The thing I wonder is: how should designers who use these tools answer when someone asks, "did you design this" or "is this your idea"? It would seem hard to take full ownership of something that you really didn't create in the first place, something that you just left to the providence of artificial intelligence and server-side generative algorithms. I'm not discounting the value of these tools and their potential in helping to expand people's expressive possibilities, but I personally wouldn't feel comfortable taking ownership of something that I really didn't make myself, aside from supplying a few words.

Maybe it's kind of like when you outsource something to someone else.

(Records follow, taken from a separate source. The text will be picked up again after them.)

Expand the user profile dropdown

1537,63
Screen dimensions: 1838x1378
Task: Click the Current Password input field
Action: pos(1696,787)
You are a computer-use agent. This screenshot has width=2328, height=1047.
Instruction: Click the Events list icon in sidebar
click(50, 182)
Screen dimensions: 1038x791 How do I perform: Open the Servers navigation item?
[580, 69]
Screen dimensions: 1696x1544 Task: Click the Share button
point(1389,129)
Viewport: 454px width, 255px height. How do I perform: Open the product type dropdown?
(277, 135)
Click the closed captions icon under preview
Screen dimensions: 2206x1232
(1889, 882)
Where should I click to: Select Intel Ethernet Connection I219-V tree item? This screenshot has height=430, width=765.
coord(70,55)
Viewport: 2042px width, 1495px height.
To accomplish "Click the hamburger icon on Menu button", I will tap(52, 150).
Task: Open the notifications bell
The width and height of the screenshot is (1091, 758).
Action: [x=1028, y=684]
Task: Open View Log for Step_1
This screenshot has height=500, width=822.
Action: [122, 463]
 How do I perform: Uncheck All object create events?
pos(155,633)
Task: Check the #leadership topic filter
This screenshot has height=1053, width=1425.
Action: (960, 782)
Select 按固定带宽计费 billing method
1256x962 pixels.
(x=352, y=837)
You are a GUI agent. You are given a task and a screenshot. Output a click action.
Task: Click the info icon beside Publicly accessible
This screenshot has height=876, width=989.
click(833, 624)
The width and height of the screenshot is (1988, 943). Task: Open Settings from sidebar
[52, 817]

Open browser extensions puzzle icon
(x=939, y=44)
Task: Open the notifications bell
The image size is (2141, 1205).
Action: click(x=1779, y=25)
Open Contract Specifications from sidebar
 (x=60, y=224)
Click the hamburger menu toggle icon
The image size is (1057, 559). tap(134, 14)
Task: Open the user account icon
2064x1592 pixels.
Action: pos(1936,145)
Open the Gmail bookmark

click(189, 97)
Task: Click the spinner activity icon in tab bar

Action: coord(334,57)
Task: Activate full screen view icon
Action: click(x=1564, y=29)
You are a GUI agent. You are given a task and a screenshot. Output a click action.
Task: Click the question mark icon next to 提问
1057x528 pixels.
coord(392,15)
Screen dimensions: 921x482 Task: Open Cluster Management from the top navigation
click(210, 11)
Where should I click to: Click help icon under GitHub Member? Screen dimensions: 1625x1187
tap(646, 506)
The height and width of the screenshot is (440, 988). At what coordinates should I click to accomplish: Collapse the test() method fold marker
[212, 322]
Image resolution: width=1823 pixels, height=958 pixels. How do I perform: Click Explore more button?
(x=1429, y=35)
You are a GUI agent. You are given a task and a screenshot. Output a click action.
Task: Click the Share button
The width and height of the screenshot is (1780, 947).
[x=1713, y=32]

It may be your project and you were the one who gave the directions that influenced the outcome, but you didn't really do the work, so how can you say, "I did this" or "I came up with this" or "this was my idea" or even "Yeah, isn't this neat, I came up with this myself?" At some point in time you have to give credit to the people—or to the AI technology—that made the expression possible.

Anyway, it's something I would wrestle with, and it's one reason why I wouldn't want to rely on AI tools to design visual media for me whenever possible. I may suck at drawing things myself, but I just can't feel good about claiming ownership over AI-derived results.